Bradken hires BCG to support weathering of mining downturn

06 May 2016 2 min. read

Australian-based Bradken, a heavy engineering and mining services firm, find themselves under increased pressure as commodity prices plummet and global demand slows. In a bid to improve its position, the company has brought in new leadership and has turned to the Boston Consulting Group to streamline its business.

Bradken is an Australian based company, founded in 1922. The company manufactures products, particularly capital heave ones, for the mining, transport, general industrial and contract manufacturing markets. The company employs around 4,000 people globally, and has 52 manufacturing, sales and service facilities throughout the ten countries in which it has a footprint. The company recently saw a new boss arrive at the top, Paul Zuckerman, who took over the reins at the start of this year.

Changes in commodity prices, following a slowdown in major emerging markets, has seen a range of extraction sectors being hit hard. The commodity metal price index, for instance, fell by 40% between 2011 and 2015. This drop has had the further consequence of laying waste to around 30% of capacity that is unprofitable at current market conditions. While many extraction companies sit on large cash reserves, cost, working capital and CAPEX optimisation programmes have also been implemented to limit dipping into reserves as companies seek to survive in the low price environment.

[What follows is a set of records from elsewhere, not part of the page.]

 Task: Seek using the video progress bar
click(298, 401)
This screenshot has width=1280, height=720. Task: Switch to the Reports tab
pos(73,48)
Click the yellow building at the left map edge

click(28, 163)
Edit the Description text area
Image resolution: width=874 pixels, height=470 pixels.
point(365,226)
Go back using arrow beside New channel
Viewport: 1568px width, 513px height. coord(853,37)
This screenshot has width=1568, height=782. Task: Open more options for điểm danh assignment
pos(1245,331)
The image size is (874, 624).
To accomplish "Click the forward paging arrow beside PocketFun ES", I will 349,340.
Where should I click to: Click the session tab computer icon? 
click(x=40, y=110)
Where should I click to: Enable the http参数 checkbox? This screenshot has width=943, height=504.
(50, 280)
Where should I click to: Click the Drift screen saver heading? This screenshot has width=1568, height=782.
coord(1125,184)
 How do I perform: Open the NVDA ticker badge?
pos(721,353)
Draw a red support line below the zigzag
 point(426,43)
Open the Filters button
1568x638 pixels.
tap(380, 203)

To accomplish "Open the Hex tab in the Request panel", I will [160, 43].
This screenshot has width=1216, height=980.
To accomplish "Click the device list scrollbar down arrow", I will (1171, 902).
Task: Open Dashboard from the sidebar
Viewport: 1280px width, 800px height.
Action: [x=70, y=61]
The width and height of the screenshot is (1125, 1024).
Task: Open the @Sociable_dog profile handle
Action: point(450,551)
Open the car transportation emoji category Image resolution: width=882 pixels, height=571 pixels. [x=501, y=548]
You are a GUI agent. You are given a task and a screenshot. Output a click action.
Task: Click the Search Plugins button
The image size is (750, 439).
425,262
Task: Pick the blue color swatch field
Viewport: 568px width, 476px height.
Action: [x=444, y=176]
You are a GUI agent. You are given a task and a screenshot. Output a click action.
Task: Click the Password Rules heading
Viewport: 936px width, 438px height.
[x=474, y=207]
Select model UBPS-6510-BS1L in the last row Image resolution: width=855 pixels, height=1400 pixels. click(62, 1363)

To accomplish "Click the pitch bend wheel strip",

One of the consequences is that tier-2 suppliers to the mining industry are seeing reduced demand for capital expenditures in large equipment and related products, among others. So too has Bradken, a leading supplier, found itself in a precarious position.

The hire of Zuckerman, in part, reflects the company’s search for a turnaround. To bring in wider expertise to create pathways out of the company’s current predicament, Zuckerman has tapped The Boston Consulting Group to undertake a review of the company. The initial review of the consultants focuses on supply-chain savings and back-end cost rationalisation, although it may also involve a wider strategic review based on market projections.